Kernel crash when resetting capture channel

Hi,
we sometimes observe Kernel crashes in the camera subsystem when receiving bad frames.
We are using two cameras, each with three virtual channels.
We are running Kernel 6.6 on R36.4.0/JP 6.1 on a Jetson Orin NX 8 GB.

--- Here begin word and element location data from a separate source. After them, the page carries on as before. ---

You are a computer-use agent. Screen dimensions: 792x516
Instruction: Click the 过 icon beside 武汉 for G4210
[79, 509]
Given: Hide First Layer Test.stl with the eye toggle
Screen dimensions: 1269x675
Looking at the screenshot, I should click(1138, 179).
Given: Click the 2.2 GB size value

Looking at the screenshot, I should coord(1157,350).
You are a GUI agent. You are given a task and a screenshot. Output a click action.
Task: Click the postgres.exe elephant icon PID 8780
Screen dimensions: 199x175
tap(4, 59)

The crashes mostly follow this rough pattern:

Pattern of kernel crash

ERROR tegra-camrtc-capture-vi tegra-capture-vi: uncorr_err: request timed out after 2500 ms

WARNING tegra-camrtc-capture-vi tegra-capture-vi: err_rec: attempting to reset the capture channel

WARNING channel context at 2 is busy WARNING WARNING: CPU: 1 PID: 1385 at /usr/src/debug/nvidia-kernel-oot/36.4.0/nvidia-oot/drivers/platform/tegra/rtcpu/capture-ivc.c:195 tegra_capture_ivc_notify_chan_id+0x188/0x1b0 [capture_ivc]

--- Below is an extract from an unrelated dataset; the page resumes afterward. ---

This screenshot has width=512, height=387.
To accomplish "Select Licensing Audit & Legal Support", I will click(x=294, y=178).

ERROR tegra-camrtc-capture-vi tegra-capture-vi: vi capture setup failed
ERROR tegra-camrtc-capture-vi tegra-capture-vi: fatal: error recovery failed

WARNING refcount_t: addition on 0; use-after-free.
WARNING: CPU: 1 PID: 1040 at /lib/refcount.c:25 refcount_warn_saturate+0x120/0x148

FATAL Unable to handle kernel NULL pointer dereference at virtual address 0000000000000000

The kernel should not crash just because some frames failed to be captured.
Can you tell us how to solve this issue?

It seems like this or similar issues were already reported on this forum over the last years.
I also found this pinned post:

Is it addressing the issue we observe here?

Here are some logs of the issue:
crash-on-corrupted-frames_0.txt (12.0 KB)
crash-on-corrupted-frames_1.txt (26.2 KB)

Thanks for any help

Please apply 0001-capture-ivc-fix-multi-cam-race-condition.patch only to verify.

Thanks

So you think it is probably the same issue?
I’ll try the patch. Though as this issue only occurs quite sporadically on our devices it might take some time until I can find a device with the issue, so that I can verify it fixes the issue.

Thanks

Is this still an issue to support? Any result can be shared?

Hi, as we cannot reliable reproduce this issue, we can’t say anything yet about the effectiveness of this patch.
I will report here again in case we observe a case where the bug occurs with the patch applied.